Records from a data source
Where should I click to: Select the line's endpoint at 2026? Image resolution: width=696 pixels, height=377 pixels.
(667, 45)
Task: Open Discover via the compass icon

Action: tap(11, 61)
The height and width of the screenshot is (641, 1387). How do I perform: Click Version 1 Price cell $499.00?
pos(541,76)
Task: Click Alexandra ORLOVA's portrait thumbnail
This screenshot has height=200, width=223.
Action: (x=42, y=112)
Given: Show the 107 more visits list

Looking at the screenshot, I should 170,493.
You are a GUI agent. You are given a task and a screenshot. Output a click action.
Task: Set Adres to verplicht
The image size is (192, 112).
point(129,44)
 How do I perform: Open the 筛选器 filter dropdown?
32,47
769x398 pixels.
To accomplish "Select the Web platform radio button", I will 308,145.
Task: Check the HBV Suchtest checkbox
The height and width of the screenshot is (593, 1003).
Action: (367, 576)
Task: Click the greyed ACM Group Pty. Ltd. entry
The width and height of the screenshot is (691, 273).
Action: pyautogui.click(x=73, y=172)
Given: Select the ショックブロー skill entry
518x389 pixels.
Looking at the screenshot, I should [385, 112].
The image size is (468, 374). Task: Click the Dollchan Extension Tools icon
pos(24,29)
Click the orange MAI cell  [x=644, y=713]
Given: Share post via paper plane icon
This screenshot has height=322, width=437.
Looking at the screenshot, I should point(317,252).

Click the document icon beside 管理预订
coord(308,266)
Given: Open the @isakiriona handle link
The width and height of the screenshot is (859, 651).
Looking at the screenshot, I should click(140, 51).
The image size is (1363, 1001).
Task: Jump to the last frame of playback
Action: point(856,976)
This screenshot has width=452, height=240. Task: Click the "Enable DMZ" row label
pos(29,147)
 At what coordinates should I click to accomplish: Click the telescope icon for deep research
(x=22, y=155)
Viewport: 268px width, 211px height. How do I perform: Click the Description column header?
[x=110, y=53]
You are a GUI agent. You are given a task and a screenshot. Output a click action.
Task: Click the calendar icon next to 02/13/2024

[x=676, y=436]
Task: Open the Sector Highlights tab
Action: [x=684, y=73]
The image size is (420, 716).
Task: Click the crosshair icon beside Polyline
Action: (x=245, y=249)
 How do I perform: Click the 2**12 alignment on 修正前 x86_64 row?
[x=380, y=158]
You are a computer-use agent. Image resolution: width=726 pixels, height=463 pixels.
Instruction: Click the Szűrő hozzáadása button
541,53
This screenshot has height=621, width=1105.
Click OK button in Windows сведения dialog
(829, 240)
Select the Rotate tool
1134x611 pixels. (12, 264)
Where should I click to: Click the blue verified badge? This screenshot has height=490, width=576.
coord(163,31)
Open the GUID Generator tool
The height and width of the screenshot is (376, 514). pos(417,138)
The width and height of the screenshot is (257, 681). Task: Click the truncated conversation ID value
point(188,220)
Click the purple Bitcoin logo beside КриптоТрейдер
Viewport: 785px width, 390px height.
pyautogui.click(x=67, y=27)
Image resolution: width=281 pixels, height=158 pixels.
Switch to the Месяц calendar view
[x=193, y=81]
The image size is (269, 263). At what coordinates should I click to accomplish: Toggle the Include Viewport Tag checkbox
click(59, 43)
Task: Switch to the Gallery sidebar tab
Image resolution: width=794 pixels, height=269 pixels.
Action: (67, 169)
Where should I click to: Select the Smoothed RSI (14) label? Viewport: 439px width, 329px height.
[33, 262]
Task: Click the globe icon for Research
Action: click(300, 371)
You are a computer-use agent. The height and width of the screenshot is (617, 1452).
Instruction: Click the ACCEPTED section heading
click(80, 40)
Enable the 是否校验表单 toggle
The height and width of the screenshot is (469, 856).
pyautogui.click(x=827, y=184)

TASK OBJECTIVE:
Copy each line above that contains the string "agent".

EXERCISE ANSWER:
You are a GUI agent. You are given a task and a screenshot. Output a click action.
You are a GUI agent. You are given a task and a screenshot. Output a click action.
You are a computer-use agent. Image resolution: width=726 pixels, height=463 pixels.
You are a computer-use agent. The height and width of the screenshot is (617, 1452).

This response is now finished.